- RHEA Group has been awarded the second phase of the European Space Agency’s (ESA’s) Threat Risk Assessment on LEO Satellite Constellation project (TRALEO‑2).
- The 18-month TRALEO-2 project will support the development of cyber-resilient ground and space communication tools, performing security test cases on emulated MicroSat missions using RHEA’s cyber-range platform CITEF.
- Cyber mitigation approaches developed in TRALEO-2 will be validated in orbit in a follow-up project, TRALEO-3.
In partnership with GOMspace, one of the leading providers of small satellites in Europe, and in close cooperation with ESTEC’s Radio Frequency Laboratory, RHEA will support the second phase of ESA’s Threat Risk Assessment on LEO Satellite Constellation project (TRALEO-2). TRALEO aims to gain insights into the end-to-end cyber resilience and security of a low Earth orbit (LEO) SmallSat/nanosatellite space mission in order to detect and mitigate cyber threats in existing missions and to enhance cybersecurity in future SmallSat and nanosatellite constellation missions.
TRALEO Phase 1 (TRALEO-1), which has been successfully completed, was part of a feasibility study associated with a network level communication threat risk assessment (TRA), including visualization of the data packets transmitted in the communication links of the ESA CubeSats GOMX-4A and -4B. Within TRALEO-2, RHEA will perform security test cases on emulations of GOMX-4 space and ground segments using RHEA’s cyber-range platform. Through this in-lab testbed approach, RHEA will be able to refine and analyze for vulnerabilities, examine potential threats associated with those vulnerabilities and evaluate the resulting security risks. Risk mitigation solutions will then be proposed on a series of threats using a selected set of the communications links.

#### [DATA TO EXAMINE]
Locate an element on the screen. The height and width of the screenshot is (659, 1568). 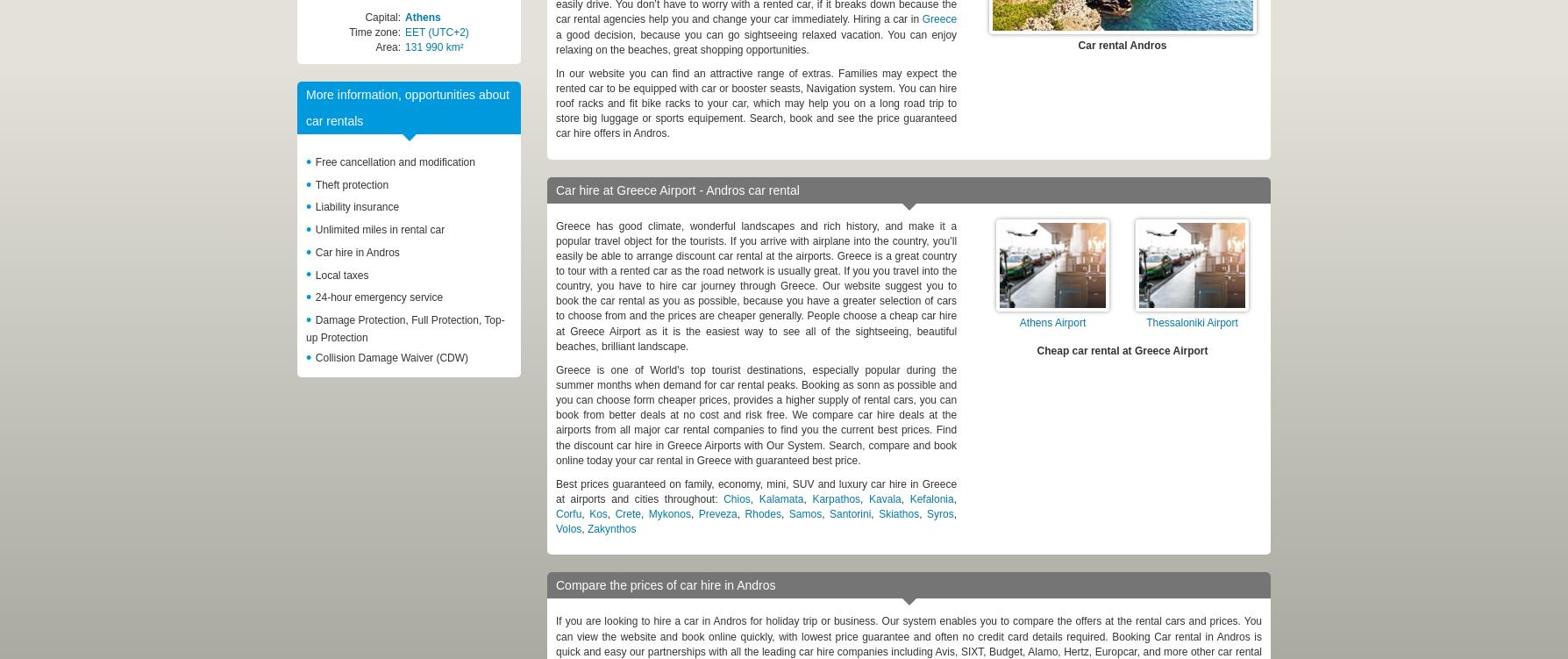
'Kalamata' is located at coordinates (780, 497).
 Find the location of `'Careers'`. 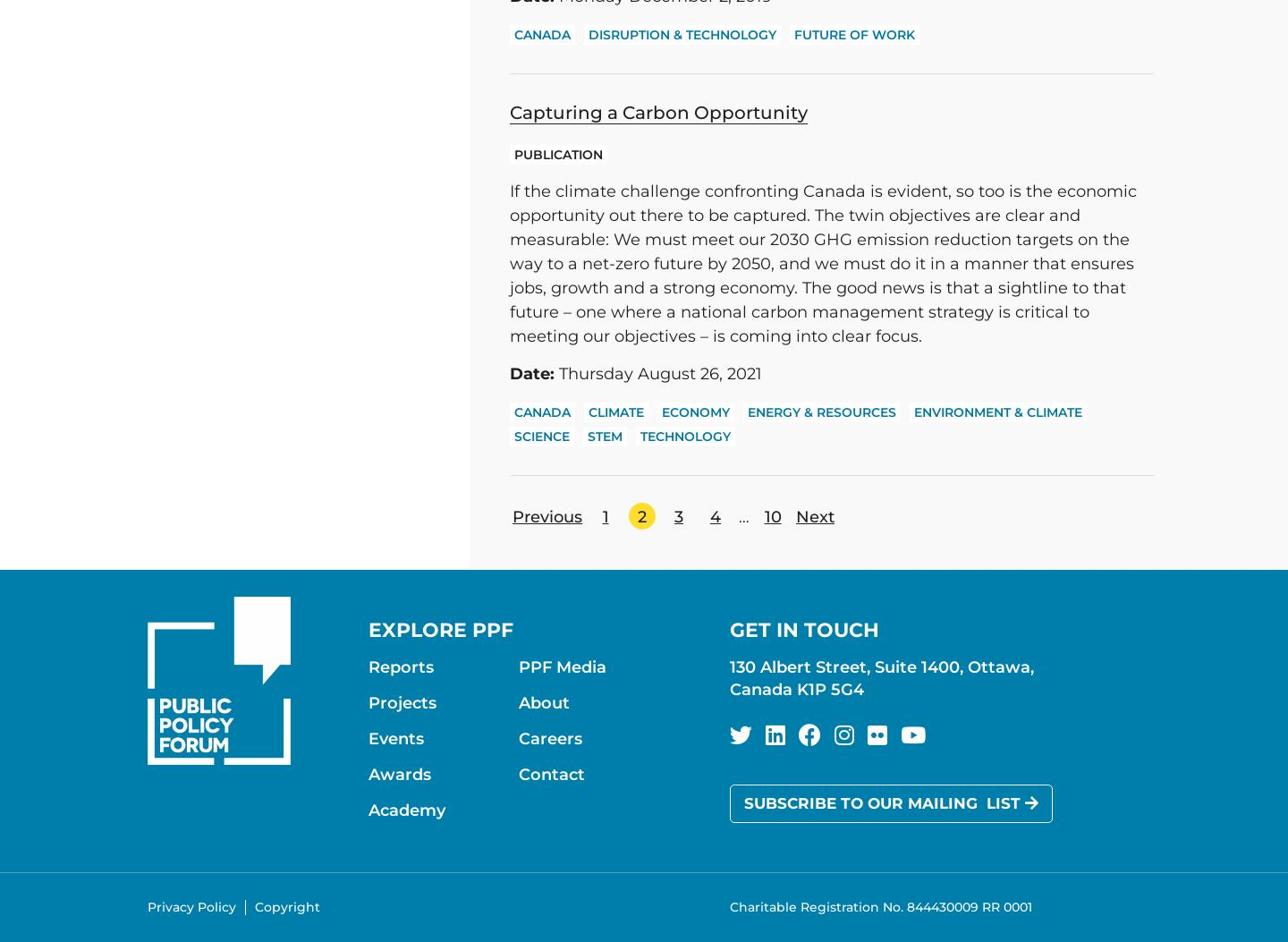

'Careers' is located at coordinates (548, 737).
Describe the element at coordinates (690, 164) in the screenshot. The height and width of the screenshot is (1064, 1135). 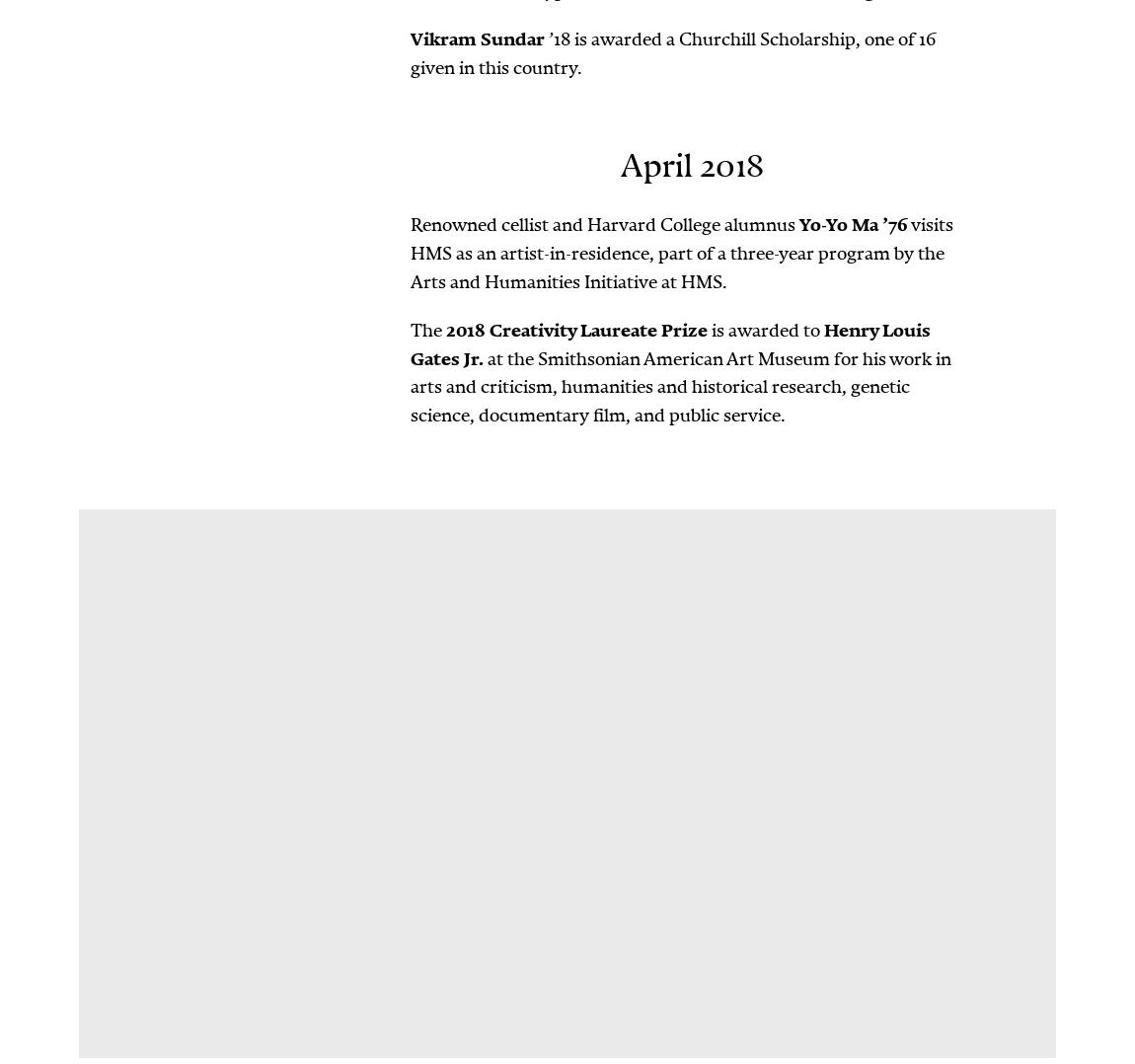
I see `'April 2018'` at that location.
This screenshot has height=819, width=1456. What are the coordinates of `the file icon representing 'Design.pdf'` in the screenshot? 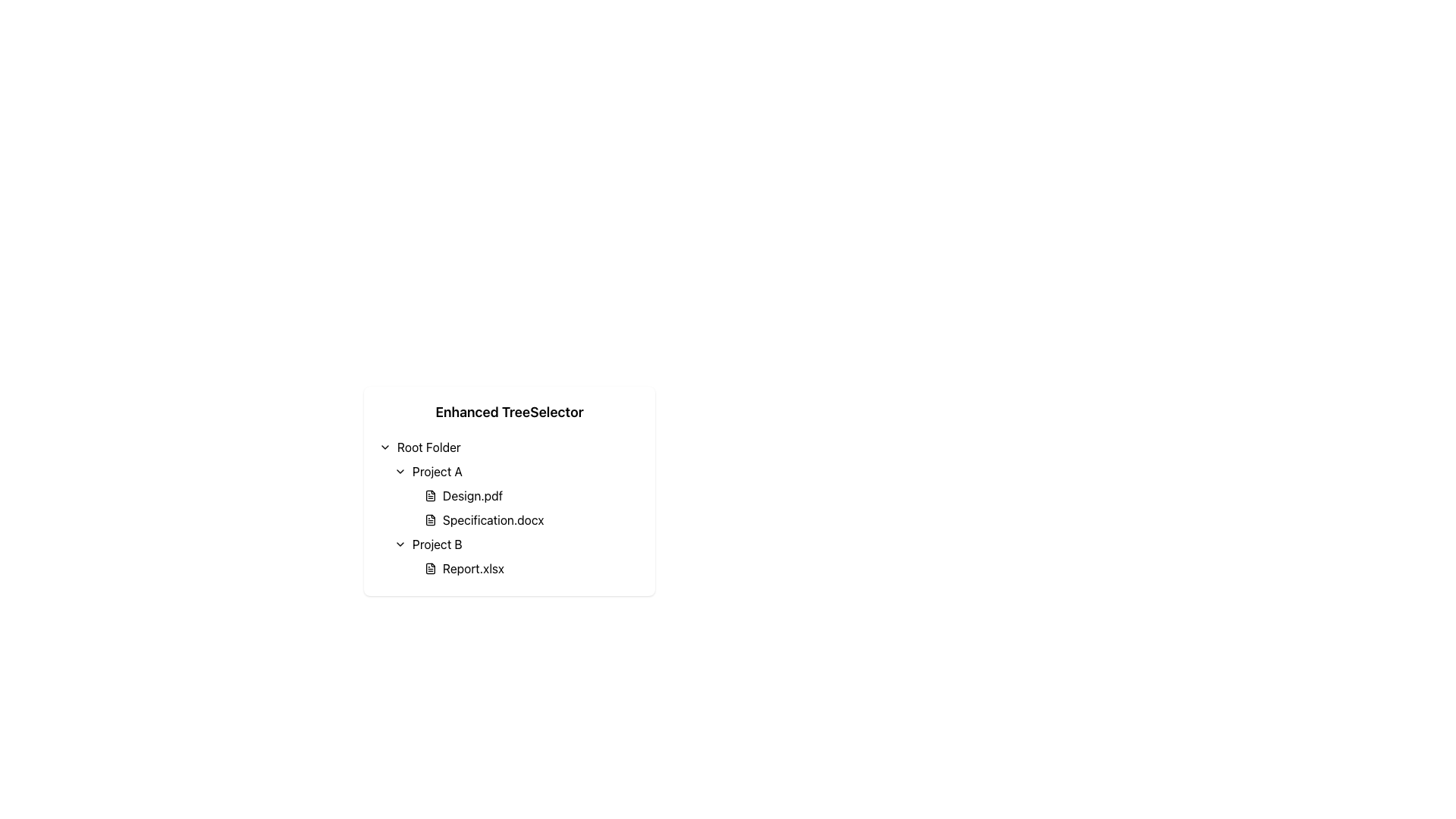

#### [ASSIGNMENT]
From the text on the TRALEO project, repeat word for word the part that opens with the words containing "- RHEA Group" and closes with "Constellation project (TRALEO‑2).". The records were taken from a different source than the text.

#### [RESULT FOR THIS TASK]
- RHEA Group has been awarded the second phase of the European Space Agency’s (ESA’s) Threat Risk Assessment on LEO Satellite Constellation project (TRALEO‑2).